# Stored records start

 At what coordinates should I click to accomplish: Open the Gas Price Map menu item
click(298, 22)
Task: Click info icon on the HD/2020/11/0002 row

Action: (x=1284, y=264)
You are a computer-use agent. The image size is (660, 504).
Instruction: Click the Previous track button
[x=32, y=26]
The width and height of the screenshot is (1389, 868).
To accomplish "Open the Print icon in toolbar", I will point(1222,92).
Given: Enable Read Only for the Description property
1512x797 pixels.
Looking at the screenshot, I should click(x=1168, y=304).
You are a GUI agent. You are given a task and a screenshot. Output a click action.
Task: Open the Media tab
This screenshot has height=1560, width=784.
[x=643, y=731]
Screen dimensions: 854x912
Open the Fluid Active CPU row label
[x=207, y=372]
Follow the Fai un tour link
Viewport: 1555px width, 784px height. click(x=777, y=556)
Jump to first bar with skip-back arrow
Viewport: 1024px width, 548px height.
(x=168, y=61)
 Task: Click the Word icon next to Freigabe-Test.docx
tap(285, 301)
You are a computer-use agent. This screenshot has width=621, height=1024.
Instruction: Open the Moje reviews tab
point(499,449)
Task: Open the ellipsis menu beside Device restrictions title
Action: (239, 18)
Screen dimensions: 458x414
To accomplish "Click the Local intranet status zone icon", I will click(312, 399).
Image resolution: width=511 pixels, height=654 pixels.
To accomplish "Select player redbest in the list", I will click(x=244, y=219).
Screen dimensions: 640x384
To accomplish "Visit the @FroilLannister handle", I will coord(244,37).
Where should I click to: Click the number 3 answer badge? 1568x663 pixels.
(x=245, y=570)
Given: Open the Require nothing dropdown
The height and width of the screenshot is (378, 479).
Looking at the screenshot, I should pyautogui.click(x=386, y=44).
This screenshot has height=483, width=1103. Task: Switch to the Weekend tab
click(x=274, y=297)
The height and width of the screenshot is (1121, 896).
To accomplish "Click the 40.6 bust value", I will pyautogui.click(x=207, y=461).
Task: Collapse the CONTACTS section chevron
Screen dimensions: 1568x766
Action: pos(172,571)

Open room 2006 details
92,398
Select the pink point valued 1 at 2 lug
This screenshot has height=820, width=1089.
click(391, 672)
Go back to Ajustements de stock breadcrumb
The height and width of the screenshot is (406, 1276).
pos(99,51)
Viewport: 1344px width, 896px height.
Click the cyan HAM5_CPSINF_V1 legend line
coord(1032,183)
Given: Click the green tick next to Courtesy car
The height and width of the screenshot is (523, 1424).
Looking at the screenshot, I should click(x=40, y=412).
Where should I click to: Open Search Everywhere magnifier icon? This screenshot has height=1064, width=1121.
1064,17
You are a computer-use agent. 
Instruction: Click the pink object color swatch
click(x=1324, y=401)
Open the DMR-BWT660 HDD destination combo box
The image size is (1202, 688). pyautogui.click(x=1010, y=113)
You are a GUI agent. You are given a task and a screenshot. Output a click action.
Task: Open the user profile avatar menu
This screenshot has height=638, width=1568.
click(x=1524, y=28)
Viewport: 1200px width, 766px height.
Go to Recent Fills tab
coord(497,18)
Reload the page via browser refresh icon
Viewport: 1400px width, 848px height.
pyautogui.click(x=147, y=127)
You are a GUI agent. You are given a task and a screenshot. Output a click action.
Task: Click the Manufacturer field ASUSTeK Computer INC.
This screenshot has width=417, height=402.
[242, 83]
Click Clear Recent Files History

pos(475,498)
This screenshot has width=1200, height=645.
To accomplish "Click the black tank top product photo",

# Stored records end

Edit the data between the lines holding "Screen dimensions: 640x384" and "(x=245, y=570)", inclusive, by replacing "badge" with "label" and leaving everything else unchanged. Return only those lines.

#### [Answer for this exercise]
Screen dimensions: 640x384
To accomplish "Visit the @FroilLannister handle", I will coord(244,37).
Where should I click to: Click the number 3 answer label? 1568x663 pixels.
(x=245, y=570)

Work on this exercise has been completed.